→ Passage shown:
"""

# My Plants Stop Pearling!



## kamel_007 (Jan 7, 2006)

Hello,

i wonder about why my plants stop pearling from yesterday, my co2 is ok and i added ferts yesterday as i saw it no pearling...


----------



## AaronT (Apr 26, 2004)

Some more details about your setup etc...would help us formulate an answer.


----------



## kamel_007 (Jan 7, 2006)

OK, i have 53 US Gallon, 
i dose seachem flourish, Seachem N, P, and K twice a week,

Water Temp around 30 C,

DIY external Filter With 5 micron sponge,

Pressurized CO2 system more than 2 Bps.

1.6 WPG... lighting..


----------



## Cavan Allen (Jul 22, 2004)

Even more detail is necessary. 1.8wpg of what? How much in the way of traces? What fertilization system?


----------



## Scottio (Apr 29, 2006)

When did they start pearling and for how long?

Was it after a water change?


----------



## plantkeeper (Apr 30, 2007)

Have you trimmed lately??


----------



## hoppycalif (Apr 7, 2005)

Do you have good water circulation, such as from a powerhead, so the water surface is slightly rippled, and water moves in all corners of the tank?


----------



## kamel_007 (Jan 7, 2006)

Scottio said:


> When did they start pearling and for how long?
> 
> Was it after a water change?


yes after a water change, for 5 days i think!!.. my tank was very dirty with algae from a long time. then i changed 40% of the water with RO water, and i added CO2 and Ferts, then they shows to pearl, and of course i trimed them too,



> hoppycalif Do you have good water circulation, such as from a powerhead, so the water surface is slightly rippled, and water moves in all corners of the tank?


Yes but a little bit, only the surface is slightly rippled, but i think my Co2 reach the required level,,


----------



## kamel_007 (Jan 7, 2006)

And now. i've got the water parameters...

GH 14
KH 8
PH 7
NH3 0
NO2 0
NO3 12
Temperature 30 C

But i dont know how much CO2 in water i have. cuz my DIY Drop checker is got leackage...


----------



## hoppycalif (Apr 7, 2005)

When you change a lot of the water you are usually adding water saturated with air, including CO2. The tap water is cool, if not cold, so it holds a lot of gases in solution. When it warms up in the tank some of the air comes out of solution as bubbles on the glass, the rocks, the wood and the plants. But, if the CO2 level is low in the tank to start with, the added CO2 in the replacement water can cause some real pearling too, for awhile. With the water already high in dissolved gases, the O2 emitted by the plants may form bubbles instead of just going into solution in the water - that's pearling.

And, that is my opinion.


----------



## kamel_007 (Jan 7, 2006)

hoppycalif said:


> When you change a lot of the water you are usually adding water saturated with air, including CO2. The tap water is cool, if not cold, so it holds a lot of gases in solution. When it warms up in the tank some of the air comes out of solution as bubbles on the glass, the rocks, the wood and the plants. But, if the CO2 level is low in the tank to start with, the added CO2 in the replacement water can cause some real pearling too, for awhile. With the water already high in dissolved gases, the O2 emitted by the plants may form bubbles instead of just going into solution in the water - that's pearling.
> 
> And, that is my opinion.


Yes, im understand your view point. it seems to be sensible ..

But im wondering also, why other people and how they get thier plants pearling all the time?

i saw that in picture which it amazed me,

Also, how to let my hair grass grow fast. i want to get a havily green carpet as fast as i can...

"""

→ Dataset section:
"""

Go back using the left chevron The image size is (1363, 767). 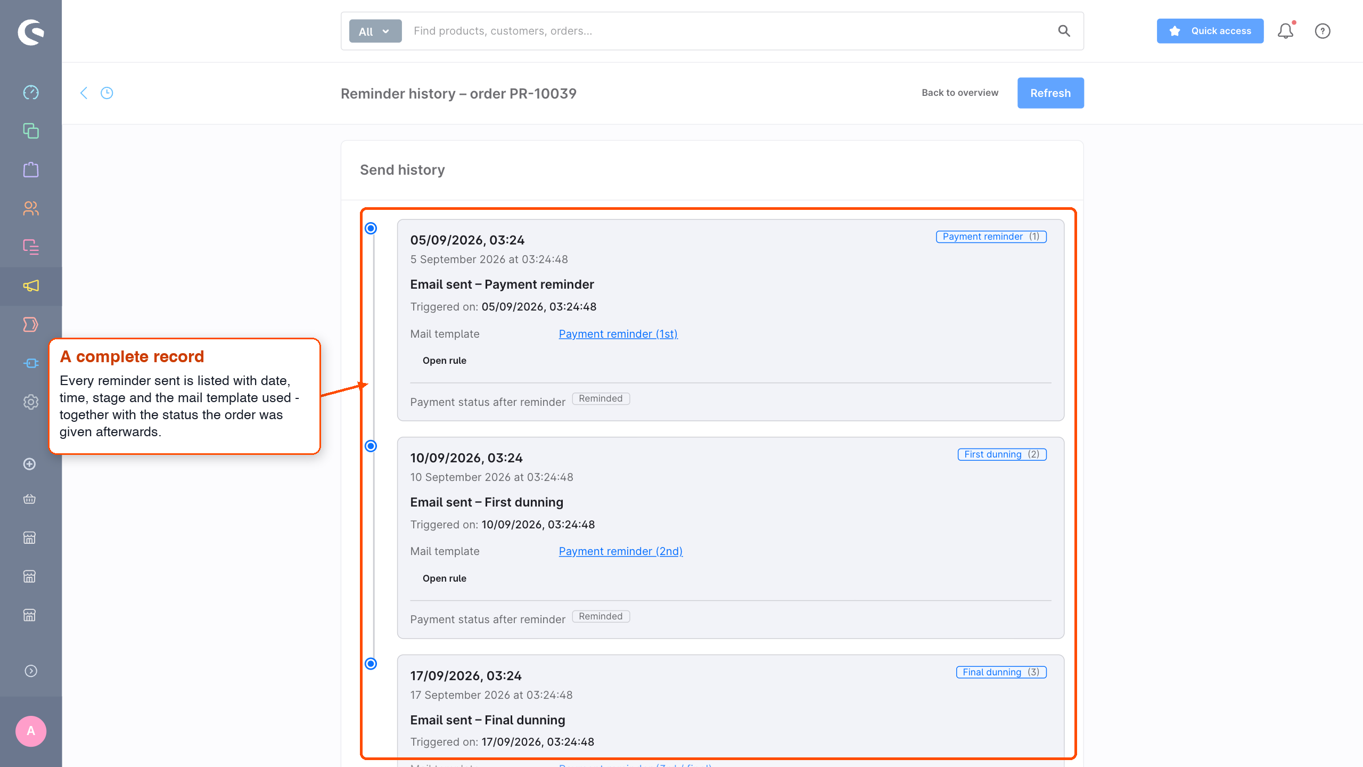point(84,93)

"""

Reproduce the part of the pearling thread from "Yes but a little" to "the water parameters...", word for word.

→ Expected answer:
Yes but a little bit, only the surface is slightly rippled, but i think my Co2 reach the required level,,


----------



## kamel_007 (Jan 7, 2006)

And now. i've got the water parameters...